En revanche, les plus démunis, les familles éclatées, les personnes solitaires, handicapées ou socialement défavorisées (tsiganes et non tsiganes), soit un tiers au moins de la population, sont laissés, eux, au bord de la route. Conformément à cette politique affichée par le slogan « économie et société basées sur le travail », les prestations sociales individuelles de type revenu de base garanti, sont exclues, malgré la propagande quotidienne qui affirme : « Aucun Hongrois ne reste seul ! »
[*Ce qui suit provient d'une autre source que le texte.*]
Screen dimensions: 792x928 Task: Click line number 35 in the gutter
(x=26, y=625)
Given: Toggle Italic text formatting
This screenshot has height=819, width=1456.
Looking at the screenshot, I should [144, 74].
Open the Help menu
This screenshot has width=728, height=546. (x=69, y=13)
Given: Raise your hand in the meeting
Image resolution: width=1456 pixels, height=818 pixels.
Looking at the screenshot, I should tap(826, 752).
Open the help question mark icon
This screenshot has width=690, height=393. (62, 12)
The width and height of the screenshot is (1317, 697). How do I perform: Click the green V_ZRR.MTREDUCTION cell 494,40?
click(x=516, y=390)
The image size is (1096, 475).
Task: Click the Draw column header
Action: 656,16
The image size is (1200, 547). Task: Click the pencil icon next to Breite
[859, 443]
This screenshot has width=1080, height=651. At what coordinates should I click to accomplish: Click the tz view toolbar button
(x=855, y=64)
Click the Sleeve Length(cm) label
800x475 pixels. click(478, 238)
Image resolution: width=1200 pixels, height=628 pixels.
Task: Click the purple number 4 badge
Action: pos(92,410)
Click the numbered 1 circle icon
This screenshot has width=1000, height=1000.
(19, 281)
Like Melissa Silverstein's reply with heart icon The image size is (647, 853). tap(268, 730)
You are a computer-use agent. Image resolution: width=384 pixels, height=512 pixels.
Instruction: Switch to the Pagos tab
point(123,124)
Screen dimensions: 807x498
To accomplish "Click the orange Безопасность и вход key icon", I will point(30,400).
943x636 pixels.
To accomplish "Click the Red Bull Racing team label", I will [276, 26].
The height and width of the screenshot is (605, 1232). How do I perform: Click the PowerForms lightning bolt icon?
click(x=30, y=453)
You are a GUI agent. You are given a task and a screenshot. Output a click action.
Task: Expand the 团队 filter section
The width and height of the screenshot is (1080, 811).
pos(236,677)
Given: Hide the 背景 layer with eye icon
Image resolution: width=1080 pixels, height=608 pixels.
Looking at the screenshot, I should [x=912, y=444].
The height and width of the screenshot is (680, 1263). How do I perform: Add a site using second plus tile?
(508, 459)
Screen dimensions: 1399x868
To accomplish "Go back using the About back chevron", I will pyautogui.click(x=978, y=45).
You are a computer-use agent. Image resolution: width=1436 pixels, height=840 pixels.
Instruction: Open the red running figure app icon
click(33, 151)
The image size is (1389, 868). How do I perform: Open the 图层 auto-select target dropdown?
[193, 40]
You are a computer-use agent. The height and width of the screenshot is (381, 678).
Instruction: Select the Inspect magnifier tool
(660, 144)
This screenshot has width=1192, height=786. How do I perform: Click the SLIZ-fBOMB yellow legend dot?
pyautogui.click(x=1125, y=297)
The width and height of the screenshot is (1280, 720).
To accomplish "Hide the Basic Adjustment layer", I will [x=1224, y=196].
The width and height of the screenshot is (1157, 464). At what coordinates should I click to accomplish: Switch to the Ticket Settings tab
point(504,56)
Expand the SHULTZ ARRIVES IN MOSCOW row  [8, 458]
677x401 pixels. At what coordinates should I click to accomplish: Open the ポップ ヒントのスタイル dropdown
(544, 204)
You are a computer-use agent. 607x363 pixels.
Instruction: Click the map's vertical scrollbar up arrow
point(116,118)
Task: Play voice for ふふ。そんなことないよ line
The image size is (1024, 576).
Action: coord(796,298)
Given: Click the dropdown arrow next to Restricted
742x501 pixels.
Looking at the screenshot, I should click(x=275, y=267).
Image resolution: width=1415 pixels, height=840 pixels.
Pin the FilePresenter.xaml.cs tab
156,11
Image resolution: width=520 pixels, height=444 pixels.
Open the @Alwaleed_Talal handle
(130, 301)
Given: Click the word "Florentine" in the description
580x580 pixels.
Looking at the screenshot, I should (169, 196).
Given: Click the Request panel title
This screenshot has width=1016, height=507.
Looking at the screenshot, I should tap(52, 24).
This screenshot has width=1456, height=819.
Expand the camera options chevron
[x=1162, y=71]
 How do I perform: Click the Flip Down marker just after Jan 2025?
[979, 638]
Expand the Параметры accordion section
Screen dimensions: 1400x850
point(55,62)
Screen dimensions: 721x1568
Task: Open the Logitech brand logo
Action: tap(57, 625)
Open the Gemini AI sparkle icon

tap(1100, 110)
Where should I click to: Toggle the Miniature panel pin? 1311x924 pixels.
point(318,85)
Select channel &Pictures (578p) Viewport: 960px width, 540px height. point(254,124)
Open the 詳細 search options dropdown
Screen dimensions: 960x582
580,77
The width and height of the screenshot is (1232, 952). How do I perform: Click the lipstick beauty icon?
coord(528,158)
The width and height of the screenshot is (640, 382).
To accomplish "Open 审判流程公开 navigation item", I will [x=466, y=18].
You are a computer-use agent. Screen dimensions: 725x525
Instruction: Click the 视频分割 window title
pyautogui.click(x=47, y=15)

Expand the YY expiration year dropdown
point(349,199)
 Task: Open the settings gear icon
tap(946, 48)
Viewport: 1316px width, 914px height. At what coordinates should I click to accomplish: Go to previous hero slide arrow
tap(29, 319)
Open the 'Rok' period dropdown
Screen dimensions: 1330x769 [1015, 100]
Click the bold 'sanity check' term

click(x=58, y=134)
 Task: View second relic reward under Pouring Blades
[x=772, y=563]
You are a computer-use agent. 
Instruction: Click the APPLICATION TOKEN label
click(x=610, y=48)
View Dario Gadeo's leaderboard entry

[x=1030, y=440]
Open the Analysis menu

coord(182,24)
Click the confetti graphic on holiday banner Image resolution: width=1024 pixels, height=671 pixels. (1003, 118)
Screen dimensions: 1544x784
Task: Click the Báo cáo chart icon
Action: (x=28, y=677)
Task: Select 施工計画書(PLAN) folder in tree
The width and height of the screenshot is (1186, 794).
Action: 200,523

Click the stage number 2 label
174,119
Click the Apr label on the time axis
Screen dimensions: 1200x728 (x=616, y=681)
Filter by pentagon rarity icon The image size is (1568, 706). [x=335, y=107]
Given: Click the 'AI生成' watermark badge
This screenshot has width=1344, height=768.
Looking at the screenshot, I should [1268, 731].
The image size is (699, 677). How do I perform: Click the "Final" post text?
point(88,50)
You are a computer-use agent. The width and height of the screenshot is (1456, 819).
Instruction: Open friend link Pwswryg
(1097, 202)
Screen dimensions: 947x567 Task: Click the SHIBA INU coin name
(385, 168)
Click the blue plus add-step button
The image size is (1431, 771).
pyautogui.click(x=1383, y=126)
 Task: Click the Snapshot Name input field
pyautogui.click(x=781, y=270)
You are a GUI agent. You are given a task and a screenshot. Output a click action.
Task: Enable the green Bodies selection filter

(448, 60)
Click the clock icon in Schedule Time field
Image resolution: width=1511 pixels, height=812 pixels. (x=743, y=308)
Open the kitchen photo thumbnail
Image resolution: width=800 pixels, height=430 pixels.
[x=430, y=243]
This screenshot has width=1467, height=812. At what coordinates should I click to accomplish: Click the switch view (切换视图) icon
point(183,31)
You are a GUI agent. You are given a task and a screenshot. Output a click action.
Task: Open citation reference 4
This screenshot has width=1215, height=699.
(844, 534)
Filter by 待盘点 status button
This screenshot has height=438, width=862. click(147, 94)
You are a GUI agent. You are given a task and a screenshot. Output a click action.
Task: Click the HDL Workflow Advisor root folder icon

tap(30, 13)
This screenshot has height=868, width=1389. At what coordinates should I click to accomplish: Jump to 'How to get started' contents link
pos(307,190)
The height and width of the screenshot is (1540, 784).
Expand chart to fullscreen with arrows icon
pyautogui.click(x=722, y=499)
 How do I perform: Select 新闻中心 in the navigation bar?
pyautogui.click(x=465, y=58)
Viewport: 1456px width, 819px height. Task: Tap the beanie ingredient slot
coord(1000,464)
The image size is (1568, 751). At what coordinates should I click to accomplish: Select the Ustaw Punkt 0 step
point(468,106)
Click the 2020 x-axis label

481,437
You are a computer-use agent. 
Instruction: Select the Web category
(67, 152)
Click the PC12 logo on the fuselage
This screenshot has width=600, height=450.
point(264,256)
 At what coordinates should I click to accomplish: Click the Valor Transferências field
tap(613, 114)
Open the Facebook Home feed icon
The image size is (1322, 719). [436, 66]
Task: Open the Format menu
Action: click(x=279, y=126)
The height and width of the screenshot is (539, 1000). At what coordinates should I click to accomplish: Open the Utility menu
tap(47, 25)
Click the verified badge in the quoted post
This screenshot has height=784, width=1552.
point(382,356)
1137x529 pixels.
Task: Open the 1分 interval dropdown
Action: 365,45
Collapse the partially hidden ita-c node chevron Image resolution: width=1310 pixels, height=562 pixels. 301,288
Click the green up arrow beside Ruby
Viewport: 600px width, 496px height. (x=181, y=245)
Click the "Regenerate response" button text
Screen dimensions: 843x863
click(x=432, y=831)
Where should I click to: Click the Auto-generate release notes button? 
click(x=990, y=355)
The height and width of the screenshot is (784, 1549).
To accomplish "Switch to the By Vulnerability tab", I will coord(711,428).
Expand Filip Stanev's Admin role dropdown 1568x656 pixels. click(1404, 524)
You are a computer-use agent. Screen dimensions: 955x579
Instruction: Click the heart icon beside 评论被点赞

Un autre élément central de la politique d’Orbán est la volonté du maintien d’un sentiment de menace. Tout d’abord des « migrantEs » bien sûr, qui sont éloignés des frontières hongroises, dans des camps de réfugiés grecs et au-delà, en Turquie, mais qui pourraient, « demain », prendre la route, et, contaminés par le virus, représenter un danger. Un autre type de danger viendrait « d’en haut » : il s’agit de l’attaque spéculative de George Soros contre la monnaie hongroise. Derrière l’affaiblissement de près de 10 % du forint se cacherait la vengeance politique du milliardaire d’origine hongroise qui a, par ailleurs, en mars, apporté un soutien d’un million d’euros à la municipalité de Budapest (gérée depuis l’automne par l’opposition).
Enfin, un troisième élément, très probablement le plus important, est le renforcement de la tendance fascisante du régime d’extrême droite du Fidesz, et ce au sens « classique » du terme : fusion du grand capital (national et étranger) et du pouvoir hégémonique (personnifié par Orbán et ses « complices »), avec le rôle d’intervention et de « médiateur » extorqué par ce dernier dans le monde du travail, éliminant les représentations institutionnelles des deux côtés, les syndicats tout comme les organisations autonomes d’employeurs.